- PROVIDED INFORMATION -
◆ ◆ ◆ ◆

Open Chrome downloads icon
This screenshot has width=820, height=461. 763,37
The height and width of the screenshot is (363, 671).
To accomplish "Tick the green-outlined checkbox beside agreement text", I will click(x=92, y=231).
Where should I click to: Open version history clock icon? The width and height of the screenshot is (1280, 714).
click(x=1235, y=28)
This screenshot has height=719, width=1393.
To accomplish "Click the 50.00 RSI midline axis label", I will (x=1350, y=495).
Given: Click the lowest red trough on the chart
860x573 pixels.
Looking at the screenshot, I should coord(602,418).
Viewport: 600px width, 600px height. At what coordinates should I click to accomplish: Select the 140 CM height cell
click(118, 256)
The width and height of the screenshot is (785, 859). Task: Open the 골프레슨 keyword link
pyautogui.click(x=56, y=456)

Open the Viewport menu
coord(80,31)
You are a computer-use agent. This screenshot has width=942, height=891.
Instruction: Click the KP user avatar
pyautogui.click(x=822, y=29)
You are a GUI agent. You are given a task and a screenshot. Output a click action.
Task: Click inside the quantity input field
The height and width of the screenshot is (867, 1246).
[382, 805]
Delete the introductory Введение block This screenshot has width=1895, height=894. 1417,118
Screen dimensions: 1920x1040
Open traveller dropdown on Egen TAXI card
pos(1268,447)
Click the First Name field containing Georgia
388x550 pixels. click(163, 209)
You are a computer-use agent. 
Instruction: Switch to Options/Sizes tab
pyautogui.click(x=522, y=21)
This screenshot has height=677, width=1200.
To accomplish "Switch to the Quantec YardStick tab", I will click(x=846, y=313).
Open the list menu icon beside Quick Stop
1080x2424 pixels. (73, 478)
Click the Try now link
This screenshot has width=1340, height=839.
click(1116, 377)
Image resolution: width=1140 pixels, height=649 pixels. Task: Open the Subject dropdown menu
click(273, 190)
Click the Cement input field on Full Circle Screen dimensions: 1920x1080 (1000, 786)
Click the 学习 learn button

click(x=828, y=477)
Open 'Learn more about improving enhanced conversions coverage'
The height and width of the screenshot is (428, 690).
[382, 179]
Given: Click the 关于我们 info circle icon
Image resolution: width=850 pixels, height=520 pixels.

◆ ◆ ◆ ◆

- ASSIGNED TASK -
Among the lines of the data, find every one that holds "computer" and copy it.

- TASK RESPONSE -
You are a computer-use agent. This screenshot has width=942, height=891.
You are a computer-use agent. 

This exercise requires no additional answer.